Jared. I'm still ashamed." The last word is little more than a whisper, but he hears it.
"You have nothing to be ashamed of, Savannah," he whispers and quickly reaches out to wipe away the tear sliding down my cheek. " Nothing. What Toby did to you isn't your fault."
The heat of Jared's skin on mine does something to me, shakes me to the core, ripping away the quasi-numbness I've tried desperately to cling to since he saw my scars. The way he says it wasn't my fault with such fierce certainty makes the tears fall faster. I want so badly to believe him, to forgive myself.
He sits beside me on the swing, so close the heat of his body sears into me. He doesn't touch me or say anything, but he doesn't leave my side until the tears dry up and my head droops with exhaustion.
"I'm sorry," he says then. "I seem to say that to you a lot."
"Me too." My voice is hoarse, my throat raw.
"No more apologies?" he asks, offering me that crooked smile that makes my stomach clench.
I nod my agreement.
"Goodnight," I whisper as he rises to his feet with another grin.
He turns back to me, reaches out and touches my cheek briefly. "No more tears either, beautiful girl."
"Okay," I say, stunned at both his gentleness and his compliment.
His smile this time is blinding.
"Goodnight, Savannah."
Chapter Five: Ordinary Day
Over the course of the next week, I find myself trying to make sense of what happened with Toby, and of how I let it get so bad. At times, revisiting those memories is agonizing. But I owe everyone an explanation. A reason… something. Sitting with Kit and telling her every little detail of my life with him makes me want to run again, but I don't. I sit, and I talk. And when I see Lexi the next morning, I don't run either. I sit… and I talk.
It's painful, but it's cathartic, too.
Neither Kit nor Lexi judges me. They don't blame me for what he did to me, and to my surprise, don't think less of me for it. They simply listen to my disjointed attempts to explain what Toby put me through, of why I never came back or told them how bad things were, and then they hug me again and tell me they're glad I'm home.
Maddi and I don't talk about it. She's too young, too innocent, and too heartbroken to hear what I would say to her. But I owe her an explanation anyway, a reason why I just disappeared from her life for two years. I give it to her the best I can as I push her on the old wooden swing tied to a tree beside the mansion.
"Why'd you stay away so long?" she asks, her bare feet trailing through the patch of sand exposed by countless years of dragging feet.

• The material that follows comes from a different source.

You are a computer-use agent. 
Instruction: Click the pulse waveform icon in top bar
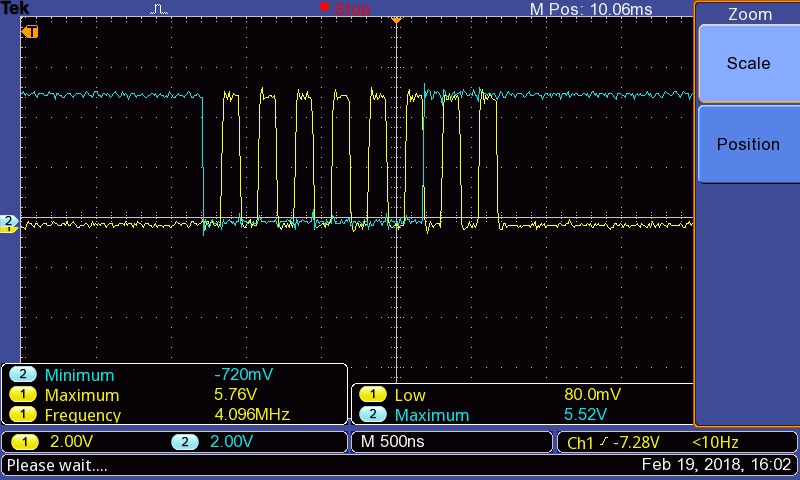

I sigh and brush my hand down her hair. "I wanted to find somewhere I belong." It's a simplistic explanation, but it's true. I just wanted to belong, to fit, to have a place. Toby offered me that, and I desperately wanted to believe him when he said things like "you belong with me" or "I'll take care of you." It seemed so simple then, so easy to climb on back of his motorcycle and then get on that plane with him.
In hindsight, there was nothing simple about it.
" Flight 814 to Chicago will begin boarding momentarily," a female ticket agent announces over the intercom as I stare out at the tarmac.
My heart thumps in my chest at her announcement and my hands shake. I ball them into fists and shove them into the pockets of my hoodie.
" You belong with me," Toby whispers from directly behind me as if he's sensed my nerves. His breath stirs the hair on my neck and I shiver. His words are steadying, like a deeply embedded tree root you cling to on your way over a cliff. I want so badly to believe him. "You don't belong here."
" I know," I respond, swallowing back the lump that instantly rises in my throat at his reminder of where I don't belong. Here… with Kit and Lexi, Maddi, and Matthew. I love them so much, but I can't stay here. I can't be a charity case forever. I can't be lost forever.
Italy promises security in a way nothing else ever has. A place for me.